[Pulp-dev] Publish API for Plugin Writers (Pulp3)

Mon Apr 24 13:30:11 UTC 2017

For publish, a plugin writer needs the ability to:

- iterate through the units being published
- create new artifacts based on that iteration, or any other method it sees
fit
- make each unit's files available at a specific path either via http or on
a file store (for example, docker manifest files need to be served directly
by crane)
- make each newly-created artifact available at a specific path either via
http or on a file store (for example, metadata files for crane don't get
served via http)

Optimizations in Pulp 2 further allow a plugin writer to read artifacts
created by a previous publication. For example, the rpm plugin uses this to
quickly add a few entries to an XML file instead of completely re-creating
it. This may not strictly be required for the MVP, but its absence would
likely create a substantial performance regression. Similarly, this
requires the ability to determine which units have been added and removed
since the last publish. See versioned repos below...

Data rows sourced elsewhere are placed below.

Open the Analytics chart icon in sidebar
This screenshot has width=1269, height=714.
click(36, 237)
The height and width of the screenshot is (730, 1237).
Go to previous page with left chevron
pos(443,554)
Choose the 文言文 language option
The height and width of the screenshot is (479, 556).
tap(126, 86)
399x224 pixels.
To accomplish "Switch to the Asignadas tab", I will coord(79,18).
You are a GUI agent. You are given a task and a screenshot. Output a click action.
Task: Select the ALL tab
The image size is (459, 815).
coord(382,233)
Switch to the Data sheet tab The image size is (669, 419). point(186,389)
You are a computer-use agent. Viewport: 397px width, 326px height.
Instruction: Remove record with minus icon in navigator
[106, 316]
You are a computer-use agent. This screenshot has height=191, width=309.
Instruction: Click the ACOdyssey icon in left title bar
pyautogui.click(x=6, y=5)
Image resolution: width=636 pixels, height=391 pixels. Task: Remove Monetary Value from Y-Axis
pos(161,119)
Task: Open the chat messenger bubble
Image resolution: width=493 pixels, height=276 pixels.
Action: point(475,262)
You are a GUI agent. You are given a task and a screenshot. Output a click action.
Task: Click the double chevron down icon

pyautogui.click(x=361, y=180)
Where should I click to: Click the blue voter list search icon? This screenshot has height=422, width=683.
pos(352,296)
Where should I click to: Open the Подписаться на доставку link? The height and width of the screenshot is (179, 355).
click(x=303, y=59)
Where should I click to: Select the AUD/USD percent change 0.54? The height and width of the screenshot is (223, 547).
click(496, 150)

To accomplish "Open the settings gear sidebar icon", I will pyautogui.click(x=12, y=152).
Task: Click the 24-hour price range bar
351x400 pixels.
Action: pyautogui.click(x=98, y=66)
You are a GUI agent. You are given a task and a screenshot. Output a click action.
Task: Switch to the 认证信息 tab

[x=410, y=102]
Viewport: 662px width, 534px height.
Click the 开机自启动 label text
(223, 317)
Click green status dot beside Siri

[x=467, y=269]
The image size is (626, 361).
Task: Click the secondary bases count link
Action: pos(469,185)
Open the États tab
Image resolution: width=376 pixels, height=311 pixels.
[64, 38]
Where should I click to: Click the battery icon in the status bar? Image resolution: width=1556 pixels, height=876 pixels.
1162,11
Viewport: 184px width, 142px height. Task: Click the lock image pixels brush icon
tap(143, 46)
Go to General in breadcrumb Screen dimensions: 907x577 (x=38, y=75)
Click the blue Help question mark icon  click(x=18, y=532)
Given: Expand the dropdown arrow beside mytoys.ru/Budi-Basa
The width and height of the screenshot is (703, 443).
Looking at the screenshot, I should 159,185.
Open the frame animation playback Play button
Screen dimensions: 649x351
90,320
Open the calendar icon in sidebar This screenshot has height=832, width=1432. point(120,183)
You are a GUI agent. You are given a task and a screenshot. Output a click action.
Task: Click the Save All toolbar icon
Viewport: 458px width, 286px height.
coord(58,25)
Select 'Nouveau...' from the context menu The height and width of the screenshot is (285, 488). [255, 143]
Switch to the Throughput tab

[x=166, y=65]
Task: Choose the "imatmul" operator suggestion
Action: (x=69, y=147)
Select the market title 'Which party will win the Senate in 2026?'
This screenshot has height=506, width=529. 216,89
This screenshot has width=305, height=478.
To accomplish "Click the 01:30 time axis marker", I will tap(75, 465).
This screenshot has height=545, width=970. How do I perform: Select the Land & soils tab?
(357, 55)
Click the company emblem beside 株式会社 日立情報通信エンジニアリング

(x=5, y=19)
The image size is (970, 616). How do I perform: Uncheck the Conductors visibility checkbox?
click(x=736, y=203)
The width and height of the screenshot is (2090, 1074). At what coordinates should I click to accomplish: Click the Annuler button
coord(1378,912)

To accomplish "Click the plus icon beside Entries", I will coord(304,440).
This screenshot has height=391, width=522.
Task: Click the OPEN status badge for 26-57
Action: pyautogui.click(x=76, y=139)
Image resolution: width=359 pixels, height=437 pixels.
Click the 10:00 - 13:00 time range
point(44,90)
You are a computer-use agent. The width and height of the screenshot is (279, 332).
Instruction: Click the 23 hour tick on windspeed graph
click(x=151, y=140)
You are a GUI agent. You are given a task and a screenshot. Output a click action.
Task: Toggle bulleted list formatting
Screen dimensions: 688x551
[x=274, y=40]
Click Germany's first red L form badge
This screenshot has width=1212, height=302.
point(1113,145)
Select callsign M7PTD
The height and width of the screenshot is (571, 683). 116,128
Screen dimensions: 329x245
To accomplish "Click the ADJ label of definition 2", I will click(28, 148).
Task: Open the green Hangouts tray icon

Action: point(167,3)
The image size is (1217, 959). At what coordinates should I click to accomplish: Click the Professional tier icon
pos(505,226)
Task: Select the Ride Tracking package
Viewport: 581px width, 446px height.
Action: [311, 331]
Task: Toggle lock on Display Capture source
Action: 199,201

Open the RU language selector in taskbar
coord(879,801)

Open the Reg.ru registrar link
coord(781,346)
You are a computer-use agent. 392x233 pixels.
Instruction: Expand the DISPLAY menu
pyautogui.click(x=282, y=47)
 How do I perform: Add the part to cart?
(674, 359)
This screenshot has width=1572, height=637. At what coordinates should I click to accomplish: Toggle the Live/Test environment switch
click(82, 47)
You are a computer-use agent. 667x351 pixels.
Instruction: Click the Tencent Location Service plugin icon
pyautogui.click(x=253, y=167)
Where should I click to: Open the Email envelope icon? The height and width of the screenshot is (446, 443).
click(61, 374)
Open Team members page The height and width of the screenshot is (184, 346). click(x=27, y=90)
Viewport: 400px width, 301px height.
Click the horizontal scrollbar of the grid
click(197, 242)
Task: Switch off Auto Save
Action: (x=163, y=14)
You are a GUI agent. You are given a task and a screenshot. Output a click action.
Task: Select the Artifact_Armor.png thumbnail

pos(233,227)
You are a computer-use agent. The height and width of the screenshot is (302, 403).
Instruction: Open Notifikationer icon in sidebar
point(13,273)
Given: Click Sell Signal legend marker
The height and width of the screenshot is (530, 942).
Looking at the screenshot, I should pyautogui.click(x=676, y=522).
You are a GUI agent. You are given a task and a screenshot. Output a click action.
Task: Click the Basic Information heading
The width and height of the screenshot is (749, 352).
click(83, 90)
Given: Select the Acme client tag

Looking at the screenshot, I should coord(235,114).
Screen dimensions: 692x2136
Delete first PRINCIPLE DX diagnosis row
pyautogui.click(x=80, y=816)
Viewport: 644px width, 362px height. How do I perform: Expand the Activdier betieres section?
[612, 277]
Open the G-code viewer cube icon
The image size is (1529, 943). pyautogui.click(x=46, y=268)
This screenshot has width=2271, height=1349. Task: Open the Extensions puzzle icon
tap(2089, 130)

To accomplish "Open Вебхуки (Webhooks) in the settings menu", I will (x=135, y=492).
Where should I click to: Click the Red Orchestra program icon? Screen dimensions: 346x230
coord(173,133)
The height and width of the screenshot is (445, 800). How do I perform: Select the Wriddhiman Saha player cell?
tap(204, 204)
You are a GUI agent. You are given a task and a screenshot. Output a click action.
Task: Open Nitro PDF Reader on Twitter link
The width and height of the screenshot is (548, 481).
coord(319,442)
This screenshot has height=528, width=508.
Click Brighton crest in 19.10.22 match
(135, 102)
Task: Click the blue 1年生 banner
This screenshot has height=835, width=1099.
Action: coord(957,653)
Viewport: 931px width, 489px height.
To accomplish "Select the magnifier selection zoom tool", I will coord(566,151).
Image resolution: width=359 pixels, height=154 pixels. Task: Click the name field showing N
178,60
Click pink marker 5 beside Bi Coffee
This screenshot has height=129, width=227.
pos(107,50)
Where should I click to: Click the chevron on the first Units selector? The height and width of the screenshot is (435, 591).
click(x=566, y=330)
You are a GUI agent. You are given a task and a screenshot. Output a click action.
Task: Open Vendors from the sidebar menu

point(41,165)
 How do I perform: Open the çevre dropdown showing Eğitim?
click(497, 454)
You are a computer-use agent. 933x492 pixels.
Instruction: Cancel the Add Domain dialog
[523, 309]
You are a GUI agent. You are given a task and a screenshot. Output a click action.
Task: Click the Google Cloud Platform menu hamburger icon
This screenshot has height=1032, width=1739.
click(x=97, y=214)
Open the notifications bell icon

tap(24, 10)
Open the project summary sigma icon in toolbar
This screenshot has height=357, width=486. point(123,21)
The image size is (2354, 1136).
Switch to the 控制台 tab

As for making copies of unit files, I think if Pulp did that for each
publish, it would become effectively unusable for a lot of users. At best,
it would double the required storage, but for many users would be much
worse. It would also greatly increase the required time to perform a
publish. As such, I think the MVP should continue to store just one copy of
each unit, including its files, similar to Pulp 2. How those files are
referenced is an area we could definitely improve though. From a plugin
writer's perspective, it should be enough to tell the platform "make file X
available at location Y", and not worry about whether copies, symlinks, or
any other referencing method is being employed.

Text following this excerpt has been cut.